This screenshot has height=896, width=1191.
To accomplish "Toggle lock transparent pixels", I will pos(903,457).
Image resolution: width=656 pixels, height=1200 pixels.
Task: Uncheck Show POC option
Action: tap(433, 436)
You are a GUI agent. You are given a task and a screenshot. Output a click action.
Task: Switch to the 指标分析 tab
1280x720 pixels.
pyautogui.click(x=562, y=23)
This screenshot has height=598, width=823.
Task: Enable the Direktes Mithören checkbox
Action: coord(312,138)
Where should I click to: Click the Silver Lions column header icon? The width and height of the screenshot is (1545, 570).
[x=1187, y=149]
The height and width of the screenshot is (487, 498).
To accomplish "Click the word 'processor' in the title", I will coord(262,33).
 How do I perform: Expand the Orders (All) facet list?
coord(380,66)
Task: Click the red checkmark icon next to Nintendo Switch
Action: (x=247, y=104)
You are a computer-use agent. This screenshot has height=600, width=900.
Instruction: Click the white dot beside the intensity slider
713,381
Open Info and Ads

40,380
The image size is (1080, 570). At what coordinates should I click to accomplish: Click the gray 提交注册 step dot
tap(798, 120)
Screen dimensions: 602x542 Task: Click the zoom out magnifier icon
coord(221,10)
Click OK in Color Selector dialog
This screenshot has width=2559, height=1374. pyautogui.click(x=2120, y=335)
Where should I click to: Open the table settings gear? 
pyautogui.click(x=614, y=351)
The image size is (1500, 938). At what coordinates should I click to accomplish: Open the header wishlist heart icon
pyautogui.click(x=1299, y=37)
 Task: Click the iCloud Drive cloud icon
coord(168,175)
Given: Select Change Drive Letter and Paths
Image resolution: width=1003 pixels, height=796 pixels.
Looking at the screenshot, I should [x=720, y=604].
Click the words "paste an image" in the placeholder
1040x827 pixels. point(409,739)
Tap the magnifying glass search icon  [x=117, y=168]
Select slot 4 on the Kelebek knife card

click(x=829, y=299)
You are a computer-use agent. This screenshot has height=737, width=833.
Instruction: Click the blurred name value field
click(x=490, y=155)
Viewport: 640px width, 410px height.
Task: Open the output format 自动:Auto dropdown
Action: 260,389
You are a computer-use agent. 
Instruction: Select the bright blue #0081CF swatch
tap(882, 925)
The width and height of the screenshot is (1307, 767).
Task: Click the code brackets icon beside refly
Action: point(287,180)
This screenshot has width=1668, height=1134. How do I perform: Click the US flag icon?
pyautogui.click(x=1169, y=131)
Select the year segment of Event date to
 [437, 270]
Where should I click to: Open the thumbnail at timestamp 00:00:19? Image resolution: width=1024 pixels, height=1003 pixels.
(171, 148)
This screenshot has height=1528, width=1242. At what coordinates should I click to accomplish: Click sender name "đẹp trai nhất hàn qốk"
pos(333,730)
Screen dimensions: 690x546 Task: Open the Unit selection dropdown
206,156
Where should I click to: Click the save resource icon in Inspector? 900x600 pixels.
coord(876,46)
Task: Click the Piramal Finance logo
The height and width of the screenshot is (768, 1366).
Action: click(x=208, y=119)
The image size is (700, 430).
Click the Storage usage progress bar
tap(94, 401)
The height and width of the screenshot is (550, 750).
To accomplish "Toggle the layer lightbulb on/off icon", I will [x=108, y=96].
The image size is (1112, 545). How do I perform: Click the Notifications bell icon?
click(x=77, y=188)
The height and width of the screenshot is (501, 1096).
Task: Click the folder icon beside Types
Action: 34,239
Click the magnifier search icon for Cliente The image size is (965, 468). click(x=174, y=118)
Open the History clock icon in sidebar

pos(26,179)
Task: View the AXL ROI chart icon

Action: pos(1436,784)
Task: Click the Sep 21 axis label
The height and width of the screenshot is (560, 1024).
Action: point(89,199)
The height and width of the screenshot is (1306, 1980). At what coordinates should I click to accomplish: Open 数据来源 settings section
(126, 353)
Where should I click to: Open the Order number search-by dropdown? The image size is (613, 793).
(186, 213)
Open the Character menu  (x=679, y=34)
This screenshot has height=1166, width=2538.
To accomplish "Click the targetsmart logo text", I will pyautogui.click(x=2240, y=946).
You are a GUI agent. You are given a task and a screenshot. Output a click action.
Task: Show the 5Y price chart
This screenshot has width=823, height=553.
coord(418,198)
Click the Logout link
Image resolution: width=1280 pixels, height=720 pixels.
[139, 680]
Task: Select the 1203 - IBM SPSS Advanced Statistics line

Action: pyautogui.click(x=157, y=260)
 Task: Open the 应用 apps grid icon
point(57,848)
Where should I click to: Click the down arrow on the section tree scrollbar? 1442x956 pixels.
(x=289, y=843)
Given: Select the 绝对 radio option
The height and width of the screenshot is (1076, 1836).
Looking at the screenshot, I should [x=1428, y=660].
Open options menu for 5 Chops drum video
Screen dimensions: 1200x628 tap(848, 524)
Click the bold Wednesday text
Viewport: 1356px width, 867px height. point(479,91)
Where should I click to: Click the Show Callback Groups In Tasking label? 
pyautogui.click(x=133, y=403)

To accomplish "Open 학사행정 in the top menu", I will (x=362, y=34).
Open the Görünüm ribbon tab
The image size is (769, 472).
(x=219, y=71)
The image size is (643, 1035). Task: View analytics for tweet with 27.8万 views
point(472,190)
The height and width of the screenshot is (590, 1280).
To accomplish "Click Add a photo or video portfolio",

◇ ◇ ◇ ◇ ◇

The lines to reproduce run from the line containing "Where should I click to: Click the down" to the end of the listing; write them out exactly and add nothing.

Where should I click to: Click the down arrow on the section tree scrollbar? 1442x956 pixels.
(x=289, y=843)
Given: Select the 绝对 radio option
The height and width of the screenshot is (1076, 1836).
Looking at the screenshot, I should [x=1428, y=660].
Open options menu for 5 Chops drum video
Screen dimensions: 1200x628 tap(848, 524)
Click the bold Wednesday text
Viewport: 1356px width, 867px height. point(479,91)
Where should I click to: Click the Show Callback Groups In Tasking label? 
pyautogui.click(x=133, y=403)

To accomplish "Open 학사행정 in the top menu", I will (x=362, y=34).
Open the Görünüm ribbon tab
The image size is (769, 472).
(x=219, y=71)
The image size is (643, 1035). Task: View analytics for tweet with 27.8万 views
point(472,190)
The height and width of the screenshot is (590, 1280).
To accomplish "Click Add a photo or video portfolio",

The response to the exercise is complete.